Most succinctly, childhood is not a globalised concept but a universalised concept. Adolescence is both simultaneously, but pre-eminently globalised.

...
>When and how does a girl become a woman?

And this is even bigger. More succinctly still: never, they are discontinuous (that's the effect of adolescence); or, constantly (that's the business of adolescence).

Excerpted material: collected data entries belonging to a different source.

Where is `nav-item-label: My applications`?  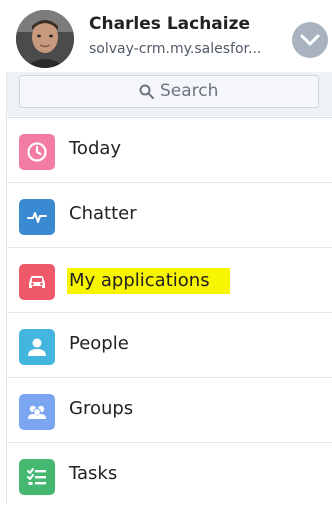
nav-item-label: My applications is located at coordinates (148, 281).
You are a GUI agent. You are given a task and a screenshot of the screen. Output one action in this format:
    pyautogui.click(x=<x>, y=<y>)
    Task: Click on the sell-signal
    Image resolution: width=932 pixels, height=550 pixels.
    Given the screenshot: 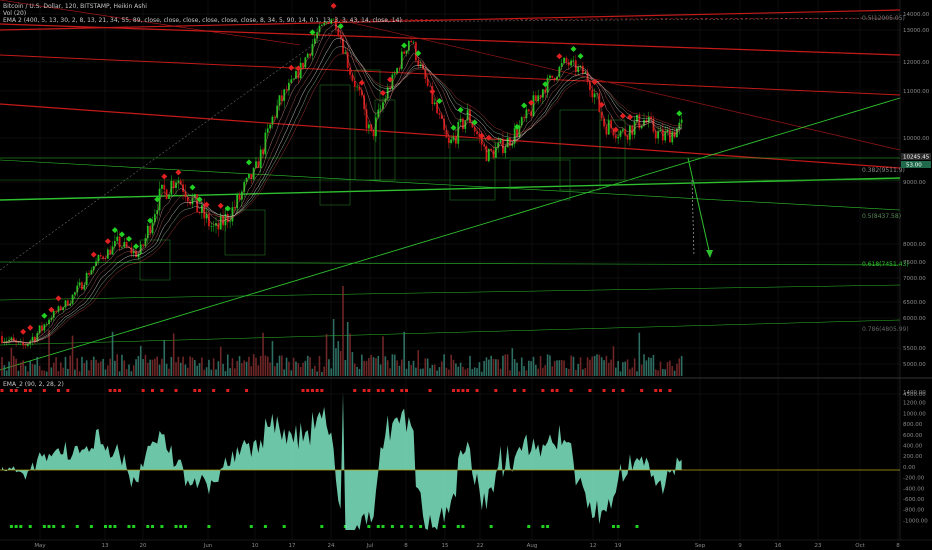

>Have you read Tillie Olsen's _Silences_ by the way? There is a section
>titled "The Baby; the Girl-Child; the Girl; the Young Writer-Woman" that
>might interest you. Here's a quote from Colette in _Silences_:
>
>"...Oh, the jealous and anxious passion I had for solitude, O solitude of
>my young days! You were my refuge, my panacea, the citadel of my youthful
>pride. With what might and main did I cling to you--and how afraid I was
>even then of losing you! I trembled at the mere thought of the more
>ruthless and less rare ecstasy of love! At the thought of losing you I felt
>already demeaned. And yet...who can resist the pull of love? To become only
>a woman--how paltry! Yet I hastened eagerly toward that common goal.
> Did I hesitate a minute, one solitary minute, standing between your
>beloved specter, O solitude, and the menacing apparition of love?...I don't
>know."

I know this from Collette, but not from Olsen. I'll for Spirit of the Beehive as soon as I have time.